§ Page:
--
Single by Simple Plan

from the album Scooby-Doo 2: Monsters Unleashed: The Album
- Released: March 2, 2004
- Recorded: 2004
- Studio: Ruby Red Productions (Atlanta)
- Genre: Pop-punk
- Length: 3:26
- Label: Warner Sunset; Warner Bros.;
- Songwriters: Jean-Francois Stinco; Chuck Comeau; Pierre Bouvier; Sébastien Lefebvre; David Desrosiers;
- Producer: Butch Walker

Simple Plan singles chronology
| "Perfect" (2003) | "Don't Wanna Think About You" (2004) | "Welcome to My Life" (2004) |

Scooby-Doo singles chronology
| "Land of a Million Drums" (2002) | "Don't Wanna Think About You" (2004) |  |

Audio video
- "Don't Wanna Think About You" on YouTube

= Don't Wanna Think About You =

"Don't Wanna Think About You" is a song by Canadian rock band Simple Plan. It appeared on the soundtrack to the film Scooby-Doo 2: Monsters Unleashed, serving as the film's theme song. The song was released to iTunes through Warner Bros. Records and to radio on March 2, 2004 in promotion of the film.

==Track listing==
- Digital download
- "Don't Wanna Think About You" (from Scooby-Doo 2: Monsters Unleashed) – 3:26

==Personnel==
Personnel per booklet.

Simple Plan
- Pierre Bouvier – lead vocals
- Chuck Comeau – drums
- Jeff Stinco – guitars
- Sebastien Lefebvre – guitars, background vocals
- David Desrosiers – bass, background vocals

Additional musicians
- Butch Walker – additional vocals

Production
- Butch Walker – producer
- Russ-T Cobb – engineer, mixing
- Sean Loughlin – assistant engineer
- Christie Proide – production coordinator
- Bob Ludwig – mastering

==Music video==
The music video for "Don't Wanna Think About You" was directed by Smith n' Borin and premiered on February 27, 2004. An edited version was made available for purchase on iTunes on January 11, 2006. The video is also included in the special features on the DVD for Scooby Doo 2: Monsters Unleashed.
--
§ Collected material:
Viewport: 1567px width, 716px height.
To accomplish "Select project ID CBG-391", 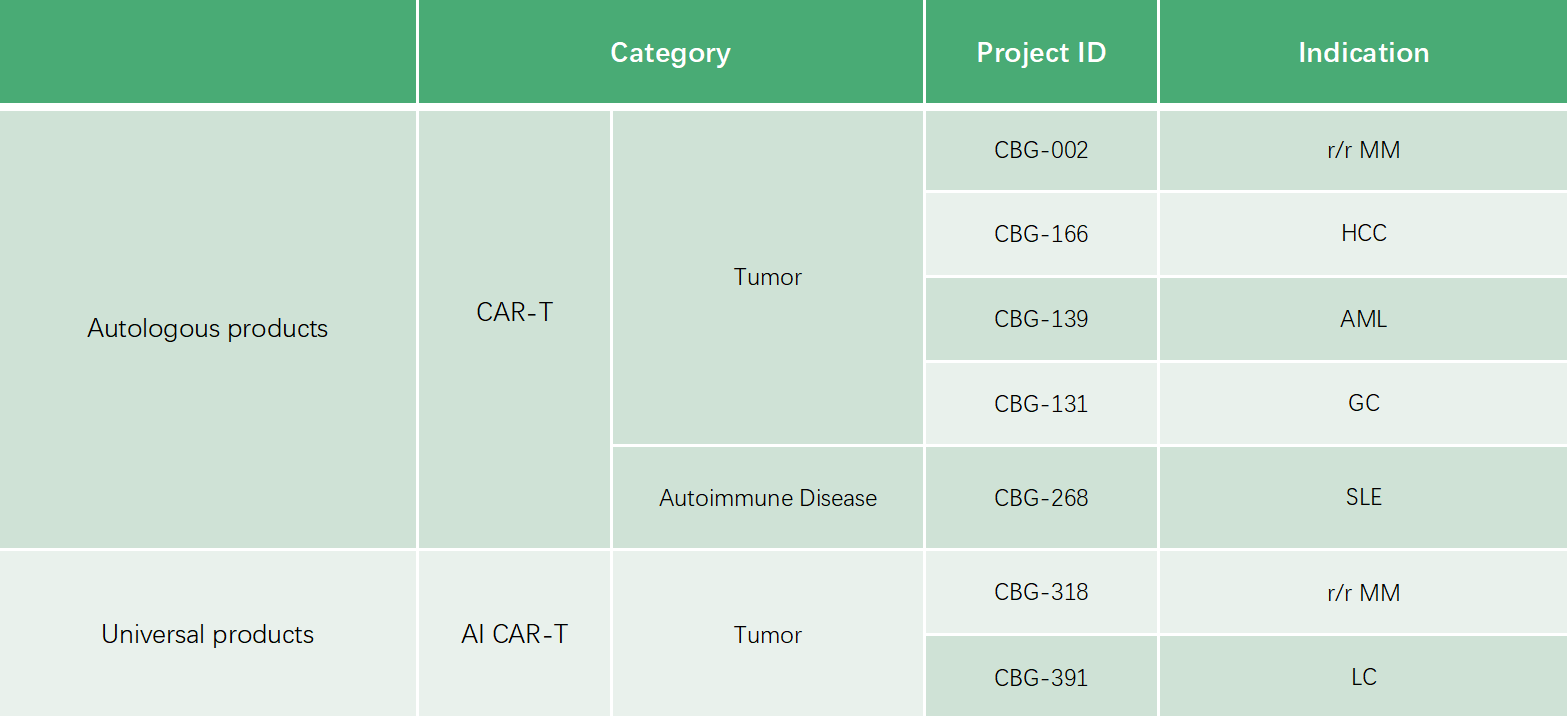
--
§ Set task A: Rewrite the paragraph in the song page that begins "The music video for" as a short bulleted list that keeps its main facts.
§ Set task B: List every person credited under the "Production" heading of the song page, along with each one's role.
§ Set task C: Retype the passage of the song page between "Simple Plan singles" and "of the film.", inclusive.

§ Full answer A:
- Directed by Smith n' Borin
- Premiered on February 27, 2004
- Edited version made available for purchase on iTunes on January 11, 2006
- Included in the special features on the DVD for Scooby Doo 2: Monsters Unleashed

§ Full answer B:
- Butch Walker – producer
- Russ-T Cobb – engineer, mixing
- Sean Loughlin – assistant engineer
- Christie Proide – production coordinator
- Bob Ludwig – mastering

§ Full answer C:
Simple Plan singles chronology
| "Perfect" (2003) | "Don't Wanna Think About You" (2004) | "Welcome to My Life" (2004) |

Scooby-Doo singles chronology
| "Land of a Million Drums" (2002) | "Don't Wanna Think About You" (2004) |  |

Audio video
- "Don't Wanna Think About You" on YouTube

= Don't Wanna Think About You =

"Don't Wanna Think About You" is a song by Canadian rock band Simple Plan. It appeared on the soundtrack to the film Scooby-Doo 2: Monsters Unleashed, serving as the film's theme song. The song was released to iTunes through Warner Bros. Records and to radio on March 2, 2004 in promotion of the film.